April 10, 2008
"I think I have irritable bowel syndrome." This is never something you want to hear on a job. But this is life as a temp in Hollywood. Let's start from the beginning.
Today I started a 2-day assignment at a film production company that is responsible for a very successful film franchise. Anyway, the person I'm working for is actually quite nice (this is rare) and gave me real work (this is rarer). But while she was off at a meeting, I'm left minding the fort. In comes a person I don't work for, have never worked for and doesn't work for the company I am working for -- call her Madam Bowelvary. Let's write this like a screen play.
INT. PRODUCTION COMPANY -- AFTERNOON
MADAM BOWELVARY
Hi. Where's (name)?
TEMP
(Name)'s at a meeting. She should be back in a half hour or so.
MADAM BOWELVARY
Hmmm. Hey, mind if I sleep on her couch for 15 minutes?
Temp sits there and thinks to himself for a moment, "I don't know who you are or what your name is...Wait, are you homeless?"
TEMP
I don't know. I'm just a temp. so...
MADAM BOWELVARY
So can you send an email and ask (Name) if I can sleep on the couch? Just a quick nap. I'm having coffee in 15 minutes with (another Exec/COFFEE DATE) and I'm beat.
Temp notices MADAM BOWELVARY is checking emails on a Blackberry while asking this question. Temp ponders a witty retort like "You have fingers, don't you?" but decides it's not smart to annoy people who can buy your scripts.
MADAM BOWELVARY
Just write "(Name) is here.
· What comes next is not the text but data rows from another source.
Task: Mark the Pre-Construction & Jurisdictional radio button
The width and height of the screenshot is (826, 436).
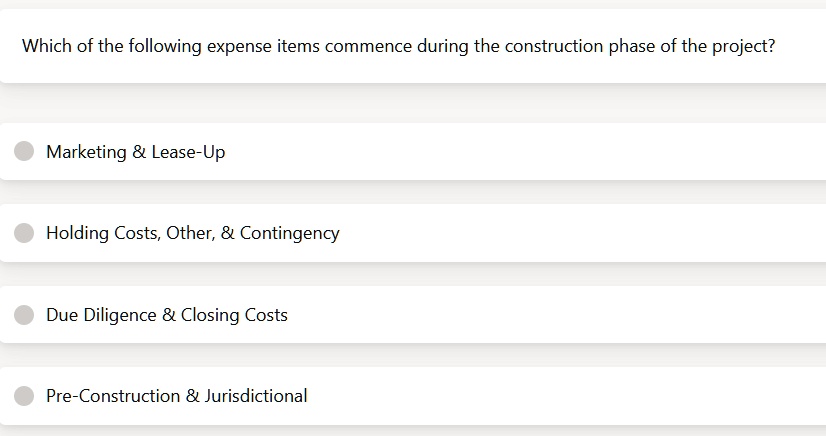Action: point(24,396)
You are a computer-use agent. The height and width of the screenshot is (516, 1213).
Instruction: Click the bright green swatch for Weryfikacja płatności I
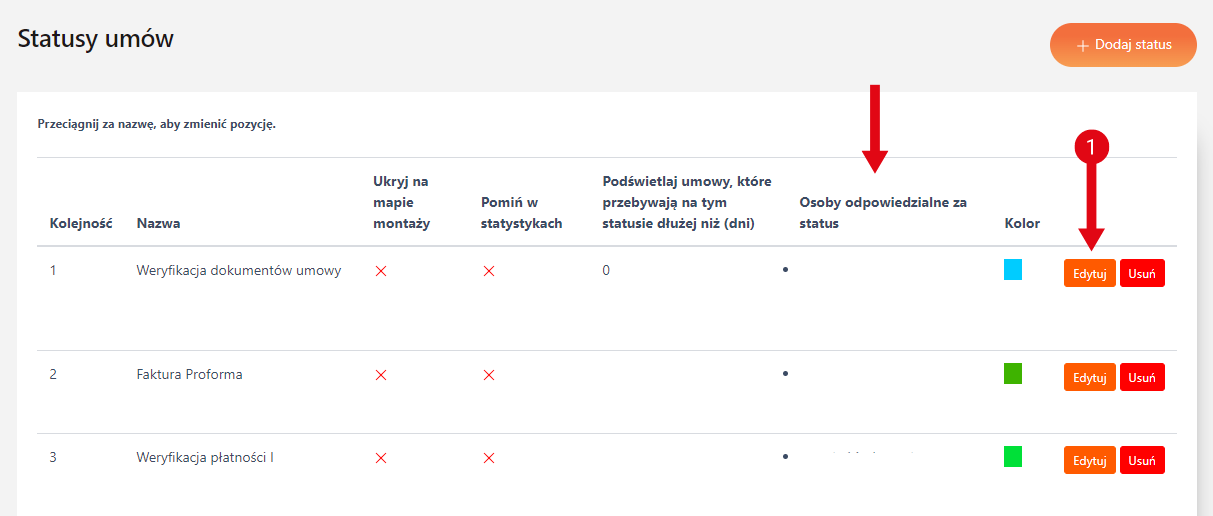1013,457
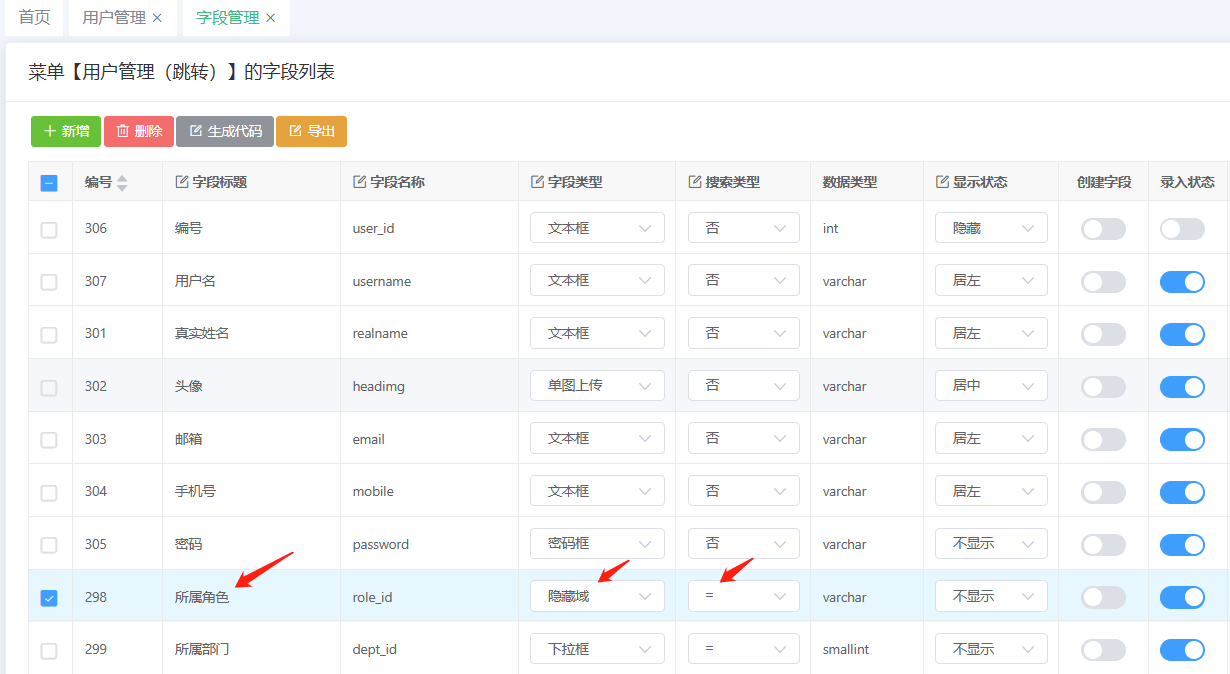Image resolution: width=1230 pixels, height=674 pixels.
Task: Open 搜索类型 dropdown for role_id row
Action: [x=743, y=596]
Can she sleep on her couch?"
Temp types this in and hits SEND.
10 minutes later. No response.
MADAM BOWELVARY
Hey can you send an email to COFFEE DATE and tell him to come down here when he's ready for coffee.
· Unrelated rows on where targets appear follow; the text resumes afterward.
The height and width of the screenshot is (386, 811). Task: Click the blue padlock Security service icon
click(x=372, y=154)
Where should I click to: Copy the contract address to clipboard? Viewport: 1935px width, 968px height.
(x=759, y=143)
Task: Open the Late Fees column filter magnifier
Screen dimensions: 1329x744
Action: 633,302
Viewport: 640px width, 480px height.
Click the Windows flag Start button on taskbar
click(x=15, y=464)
Again, Temp wonders "When did you become my boss? You don't work here. It's as if I went into McDonald's and said 'Give me a Whopper with Cheese....Yes, I know this isn't a Burger King...Now go over to Burger King, get me a Whopper with Cheese, bring it back to McDonalds and give it to me.'" Temp sends the email anyway for the same reason as mentioned above.
MADAM BOWELVARY
I'm gonna use the bathroom.
The exec goes to the john. While in there, the COFFEE DATE walks down and enters the office.
COFFEE DATE
Where's (name)?
MADAM BOWELVARY
(O.C)
I'm in here. I'll be right out.
Toilet flushes. The distinctive sound and smell of Lysol emerges. Bathroom door opens. A waft of disinfected air exits the bathroom with MADAM B.
MADAM BOWELVARY
(to Coffee Date)
I think I have irritable bowel syndrome...
The two execs exit the office. Temp is left there alone again. The fumes from the bathroom are almost overpowering. The toilet runs.
10 minutes later. Temp's boss returns.
TEMP'S BOSS
I got your email. Was that a joke?
TEMP
No. It was (name).
TEMP'S BOSS
Who?
-the end-
2 comments:
That is painful!!
~ Jess
Haha, just another day in Hollywood.